That lack of defined purpose stuck with me for years. Even after graduating from college, I didn’t really have a plan or a clear goal for a career. I had flirted with the idea of law school but real life intervened there (one child developed a serious chronic illness and the marriage, which had limped along for years, finally died). Plus I was hampered by fears of failure and felt as though I was an impostor, thinking I could do these things. I was also really interested in counseling psychology but was even more afraid of going for a PhD in clinical psychology, in terms of time, money and effort. Still, that dream persisted.
In 2005, I’d finally worked up my courage to pursue the counseling degree. I’d done my research and found an M.S. program that was well respected in the area, and would prep me for getting licensed in both Kansas and Missouri. But I needed two more undergraduate courses: a stats class and one more psychology class so that spring I took the stats class and an intro to industrial/organizational psychology class.
Now keep in mind, I was still really scared about this career change. You don’t get rich by becoming a counselor or therapist, especially if all you have is an M.S. But I believed that a PhD wouldn’t be worth the time and money at this stage in my life – the juice just wouldn’t be worth the squeeze. I still thought maybe I was being presumptuous by thinking I could do any good in this field. Long story short, I let my fears derail the original plan and I ended up not going for the counseling degree. Instead, I got an M.S. in industrial/organizational psychology.
But that dream of being a counselor, that desire has never left me.
Here I am, nine years later with an M.S. in psychology, and I’ve enjoyed some of the work I’ve done. But I’ve realized the areas I’ve enjoyed are the ones that help people rather than organizations. It probably sounds like a subtle difference, but over the course of the last six years as I’ve practiced in this area, that difference has become bigger and bigger.

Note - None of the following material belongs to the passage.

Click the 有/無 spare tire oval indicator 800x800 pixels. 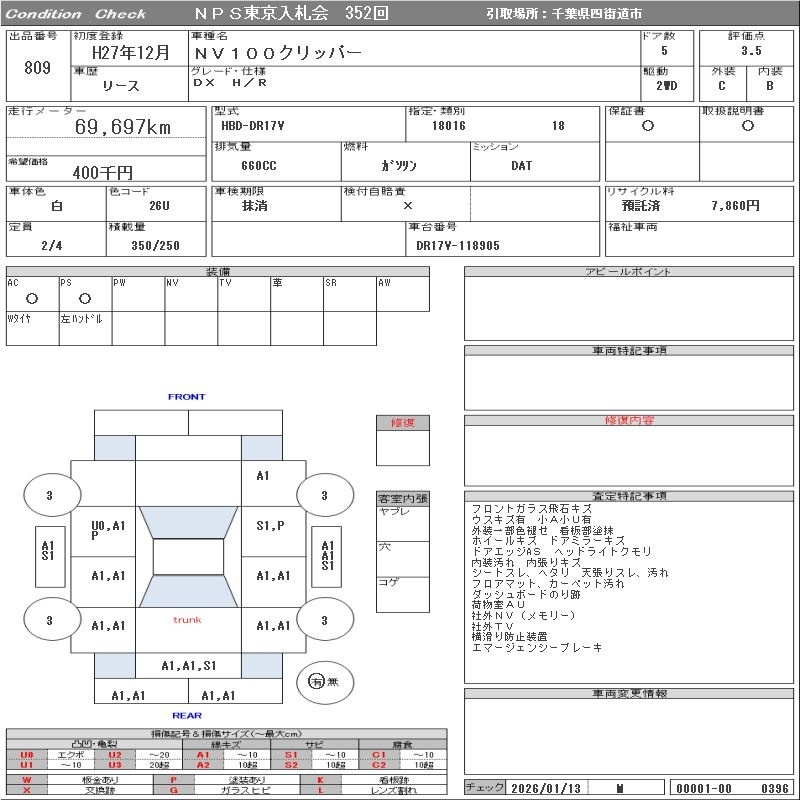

If you’re still reading, I’m almost done. All of this prefaces the changes that I’m in the process of making – I turned in my notice at my job last month. I’ve narrowed down the counseling programs to two choices. I’ve identified at least one area where I can volunteer that will get me moving toward the field I want to be in and frankly, I’m still scared to death. I'd love to know what you think about this change. Am I crazy to think I can do any good here? Should I just suck it up and return to corporate America? I'd like to know what you think.